[Brief] Update the lines below by changing each "icon" to "symbol" and keeping everything else the same.

● ● ● ● ●

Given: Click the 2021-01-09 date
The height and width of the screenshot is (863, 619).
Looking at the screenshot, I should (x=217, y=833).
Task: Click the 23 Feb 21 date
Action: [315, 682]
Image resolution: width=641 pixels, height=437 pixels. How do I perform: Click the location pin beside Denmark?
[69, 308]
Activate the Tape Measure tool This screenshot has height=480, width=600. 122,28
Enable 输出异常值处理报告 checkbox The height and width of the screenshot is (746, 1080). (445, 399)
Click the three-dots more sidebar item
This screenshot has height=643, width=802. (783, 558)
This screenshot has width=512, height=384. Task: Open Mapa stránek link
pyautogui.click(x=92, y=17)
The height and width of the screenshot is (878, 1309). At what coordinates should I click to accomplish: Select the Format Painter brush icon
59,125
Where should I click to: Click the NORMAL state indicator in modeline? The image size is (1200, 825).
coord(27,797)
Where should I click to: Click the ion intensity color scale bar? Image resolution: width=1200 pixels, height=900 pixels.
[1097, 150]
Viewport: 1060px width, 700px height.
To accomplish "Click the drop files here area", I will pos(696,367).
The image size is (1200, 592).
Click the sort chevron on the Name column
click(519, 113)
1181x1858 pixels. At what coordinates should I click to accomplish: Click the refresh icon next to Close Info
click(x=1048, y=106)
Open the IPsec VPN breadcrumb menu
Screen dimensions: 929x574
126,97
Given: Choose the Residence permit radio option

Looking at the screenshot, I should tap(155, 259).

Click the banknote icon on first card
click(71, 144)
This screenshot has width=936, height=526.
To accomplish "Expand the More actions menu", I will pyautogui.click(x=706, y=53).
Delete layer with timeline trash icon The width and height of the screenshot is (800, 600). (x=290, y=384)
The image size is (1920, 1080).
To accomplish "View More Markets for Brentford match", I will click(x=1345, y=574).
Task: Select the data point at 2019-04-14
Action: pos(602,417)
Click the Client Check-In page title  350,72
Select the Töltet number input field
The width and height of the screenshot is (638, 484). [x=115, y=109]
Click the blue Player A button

● ● ● ● ●

[Full solution]
Given: Click the 2021-01-09 date
The height and width of the screenshot is (863, 619).
Looking at the screenshot, I should (x=217, y=833).
Task: Click the 23 Feb 21 date
Action: [315, 682]
Image resolution: width=641 pixels, height=437 pixels. How do I perform: Click the location pin beside Denmark?
[69, 308]
Activate the Tape Measure tool This screenshot has height=480, width=600. 122,28
Enable 输出异常值处理报告 checkbox The height and width of the screenshot is (746, 1080). (445, 399)
Click the three-dots more sidebar item
This screenshot has height=643, width=802. (783, 558)
This screenshot has width=512, height=384. Task: Open Mapa stránek link
pyautogui.click(x=92, y=17)
The height and width of the screenshot is (878, 1309). At what coordinates should I click to accomplish: Select the Format Painter brush symbol
59,125
Where should I click to: Click the NORMAL state indicator in modeline? The image size is (1200, 825).
coord(27,797)
Where should I click to: Click the ion intensity color scale bar? Image resolution: width=1200 pixels, height=900 pixels.
[1097, 150]
Viewport: 1060px width, 700px height.
To accomplish "Click the drop files here area", I will pos(696,367).
The image size is (1200, 592).
Click the sort chevron on the Name column
click(519, 113)
1181x1858 pixels. At what coordinates should I click to accomplish: Click the refresh symbol next to Close Info
click(x=1048, y=106)
Open the IPsec VPN breadcrumb menu
Screen dimensions: 929x574
126,97
Given: Choose the Residence permit radio option

Looking at the screenshot, I should tap(155, 259).

Click the banknote symbol on first card
click(71, 144)
This screenshot has width=936, height=526.
To accomplish "Expand the More actions menu", I will pyautogui.click(x=706, y=53).
Delete layer with timeline trash symbol The width and height of the screenshot is (800, 600). (x=290, y=384)
The image size is (1920, 1080).
To accomplish "View More Markets for Brentford match", I will click(x=1345, y=574).
Task: Select the data point at 2019-04-14
Action: pos(602,417)
Click the Client Check-In page title  350,72
Select the Töltet number input field
The width and height of the screenshot is (638, 484). [x=115, y=109]
Click the blue Player A button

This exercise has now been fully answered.